Ferrovie, la Calabria si accorcia: nasce il “Treno del Cedro e del Bergamotto” che unisce i due mari
Dal 6 luglio un nuovo collegamento sperimentale collegherà direttamente l’Alto Tirreno cosentino con Catanzaro e la Locride. Un’operazione di cucitura territoriale nata dalla spinta dell’associazionismo locale.
SCALEA – Binari che uniscono non solo distanze geografiche, ma identità agricole e culturali finora separate da barriere infrastrutturali storiche. Dal prossimo 6 luglio, la Calabria sperimenterà una piccola rivoluzione su rotaia: la Riviera dei Cedri sarà collegata direttamente a Catanzaro e al basso Jonio reggino. Un’operazione di mobilità integrata che l’Unione delle Associazioni della Riviera dei Cedri e del Pollino – promotrice dell’iniziativa – ha già ribattezzato, con suggestiva sintesi geopolitica, il “Treno del Cedro e del Bergamotto”.
L’intuizione non è nuova a colpi di scena. Esattamente sei anni fa, il 2 luglio 2020, in un’Italia ancora stordita dal primo lockdown pandemico, la stessa rete di associazioni riusciva a strappare la storica fermata dell’Alta Velocità di Italo a Scalea.
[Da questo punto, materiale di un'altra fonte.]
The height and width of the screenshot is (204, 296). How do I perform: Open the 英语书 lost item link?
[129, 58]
Oggi, quel percorso di rivendicazione territoriale compie un passo ulteriore, rimodulando i collegamenti esistenti per dare vita a una tratta inedita tra Roma e la Calabria profonda.
La tecnologia del viaggio: treni “ibridi” e binari divisi
Il cuore tecnico del nuovo servizio poggia sulla flessibilità. Gli Intercity 551 e 556 utilizzeranno i moderni treni Blues a tripla alimentazione (elettrica, a batteria e diesel). Una tecnologia necessaria per superare i limiti di una rete ferroviaria calabrese a due velocità.
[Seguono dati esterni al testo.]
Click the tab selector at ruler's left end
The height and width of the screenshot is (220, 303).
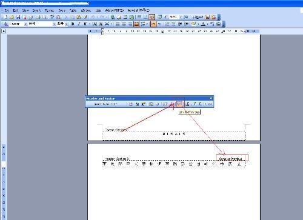click(4, 31)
La logistica del viaggio prevede una vera e propria scissione dei convogli:
- La partenza: I treni viaggiano accoppiati in doppia composizione.
- Il bivio a Lamezia Terme: Qui avviene la separazione fisica dei due convogli.
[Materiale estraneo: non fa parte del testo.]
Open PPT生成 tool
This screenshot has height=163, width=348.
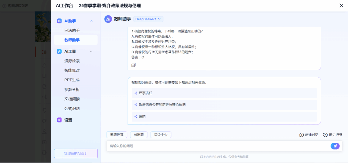tap(72, 80)
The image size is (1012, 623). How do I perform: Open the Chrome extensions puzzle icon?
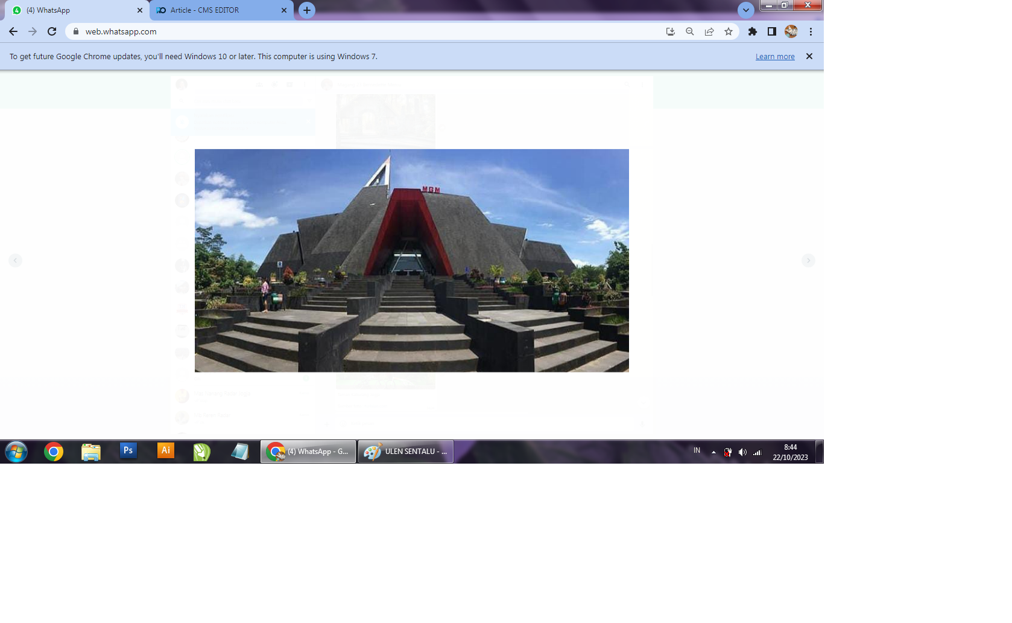[752, 31]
- La rotta Jonica: Un convoglio si dirama sulla linea non elettrificata dello Jonio, toccando Catanzaro Lido, Soverato, Monasterace, Roccella Jonica, Gioiosa Jonica, Locri, Brancaleone e Melito Porto Salvo.
- La rotta Tirrenica: L’altro convoglio prosegue lungo la costa tirrenica, servendo Vibo Marina, Briatico, Tropea, Ricadi e Nicotera.
Rompere l’isolamento istituzionale e sociale
«Fin dal primo momento abbiamo ritenuto doveroso sostenere la proposta di istituire un Intercity diretto tra l’area jonica calabrese e la Capitale», spiega l’avvocato Maurizio Cava, portavoce dell’Unione delle Associazioni. Non si tratta, nelle intenzioni dei promotori, di una semplice agevolazione per i flussi turistici estivi, bensì di una risposta a un deficit di cittadinanza interna.
Fino ad oggi, infatti, per un cittadino dell’Alto Tirreno raggiungere Catanzaro – sede della Regione, della Corte d’Appello, di poli universitari e ospedalieri – significava affrontare un’odissea di due o tre cambi di treno. Spostarsi tra la Riviera dei Cedri e la Costa dei Gelsomini con i mezzi pubblici rasentava l’impossibile.
«È evidente che un solo treno non basti a risolvere i problemi strutturali della mobilità regionale», ammette Cava, «ma questo collegamento apre prospettive inedite. Favorisce relazioni economiche e sociali tra due aree della stessa regione che, storicamente, non hanno mai dialogato».
Lo sguardo al futuro: l’asse interno Cosenza-Crotone
La battaglia delle associazioni non si ferma alla costa. È stata infatti già formalizzata una nuova proposta per istituire un ulteriore collegamento diretto tra Roma e la dorsale che collega Cosenza, Sibari, Corigliano-Rossano, Cirò e Crotone.
La traccia ferroviaria ora esiste, la tecnologia anche. La palla passa inevitabilmente alla politica regionale e alla classe imprenditoriale locale, chiamate a trasformare un servizio sperimentale su rotaia in un volano di sviluppo stabile e duraturo.